Argentina - West
Pampas - The sheer size of the plains, called the Pampas, is overwhelming - but precisely because it is so vast, it becomes not a little tedious. It is said that this is the one place on earth where distances are so great and so flat you can see the curvature of planet Earth. After that - endless fields broken by rows of trees planted to break the fierce winds. The "estancias" (ranches) are enormous, and the homes of some are grand - but unless you have a private entree into one of these old Argentine families, this can be the ultimate nightmare drive if you're traveling with small kids.
Horseback riding - Argentines love their horses, from their world-class polo ponies to the gaucho's working cutting horses. No matter what kind of riding you like, you can find a place to suit. Take English riding lessons, go off on an all-day expedition to explore the land with the guachos.
The Lake district - A magical place filled with Andean glacial lakes, it has alpine highlands at upper elevations and temperate rain forests lower down. Parks are open all year long, but winters are rainy. The summer (December through March) is best for most outdoors plans except, of course the skiing and snowboarding at Bariloche! You can choose anything from luxury hotels to camping.
Nahuel Huapí - Almost two million acres of parkland on the Chilean border, there's a lot to do here no matter what time of year you turn up. Ski, snowboard, hike, fish, climb, canoe, take a cruise.
Boat or fish on Lake Nauel Huapi - The rivers and lakes were stocked with salmon and trout a 100 years ago and they're thriving! Get a fishing license at Bariloche and expect to help little ones pull in the catch: they grow 'em big here.
Snowboard or ski at San Carlos de Bariloche - On the south coast of the Nahuel Huapi Lake, this is a favorite haunt for European and North American ski teams with 1,600 acres of skiing and an Alpine resort that is quite beautiful, a little unexpected - very much like what you'll find in Colorado, British Columbia, Europe.
Hike everywhere! - Lots of well-maintained trails in four very distinct areas suited to different kinds of hiking. Go for a dip in the thermal pools tucked under lowland forests.

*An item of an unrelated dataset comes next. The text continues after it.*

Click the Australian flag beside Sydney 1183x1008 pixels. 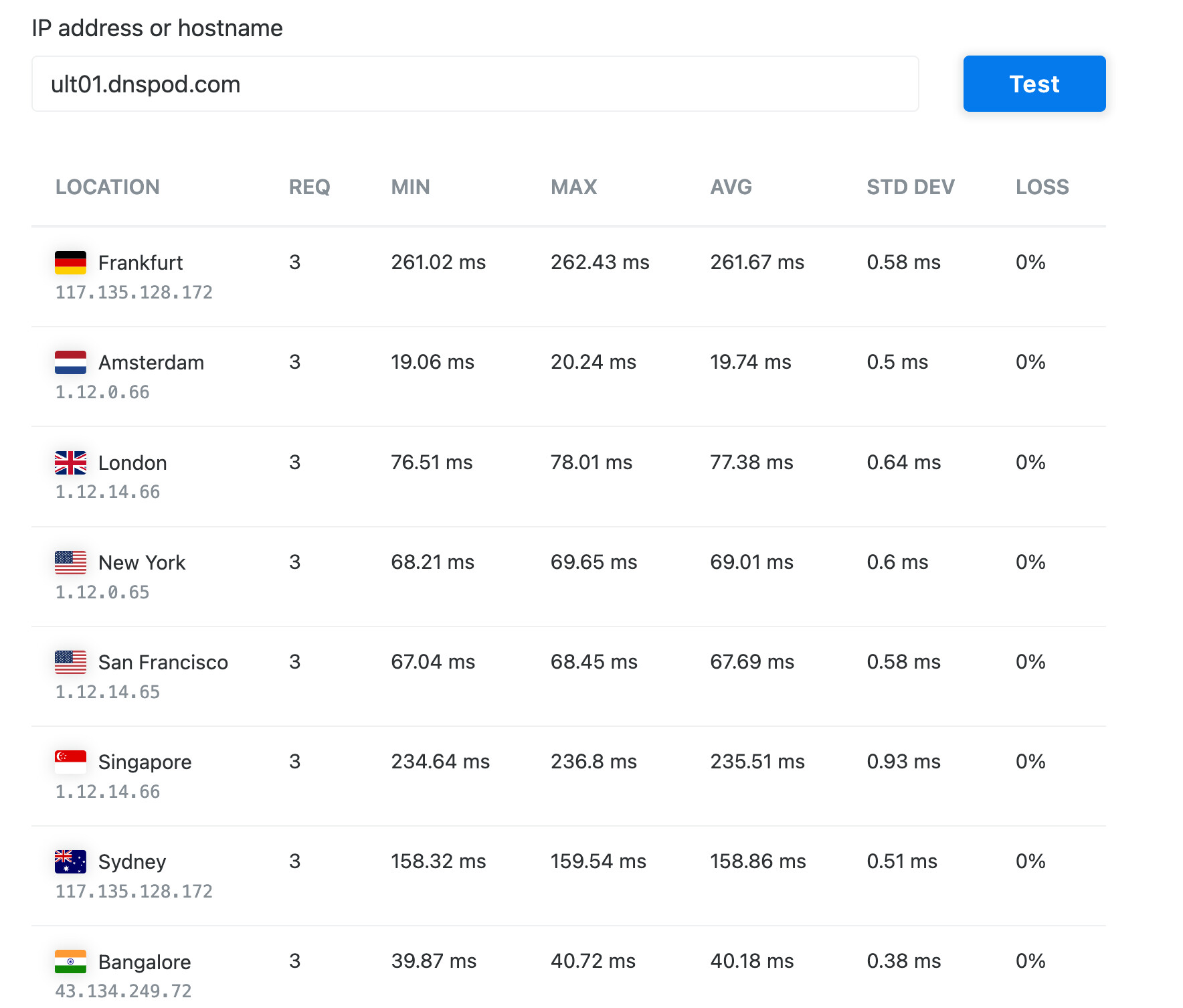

Visit a ranch - But don't expect a rough-hewn kind of place. Some double as hotels (on a limited scale) - take advantage of a chance to live like an Argentine grandee! In Mendoza there are at least two worth visiting:
Los Alamos - Go horseback riding take a walk through the vineyards and wine cellars or go rafting or fishing nearby. This ranch dates back to 1830 and is well known for its restaurant and cellar - so look forward to a beautiful ride followed by a great meal.
Chateau d'Ancon - Located in Tupungato, the estate has vineyards and a beautiful 2,500 sq. ft manor house filled with exquisite antiques from both sides of the Atlantic (the family originally came from Limoges, France). Once home to a Governor the beauty of the grounds and the manor are not to be missed.
Puente del Inca - Puente del Inca is a natural rock formation, a limestone bridge over the river. Nearby are hot springs, and the rocks are bright yellow and green, like melted ice cream. These formations are quite stunning, and visitor's have come from far and wide to see them - Charles Darwin sketched the formations on his voyage in the 19th century.
Historic vineyards - The area of Mendoza is almost entirely devoted to vineyards - fed by fresh mountain streams that come from high in the Andes. While you may not want to have the kids join you for wine tasting - they will want to clamber down the stone stairwell that leads to rooms where wines "rest." Starting with the Gonzalez and Correas family vineyards in the 1840s, the area quickly attracted rival vineyards. One large winery that welcomes visitors all year is Bodega Suter, where you'll see examples of how wine was made 100 years ago - and the very modern steel drum production of today.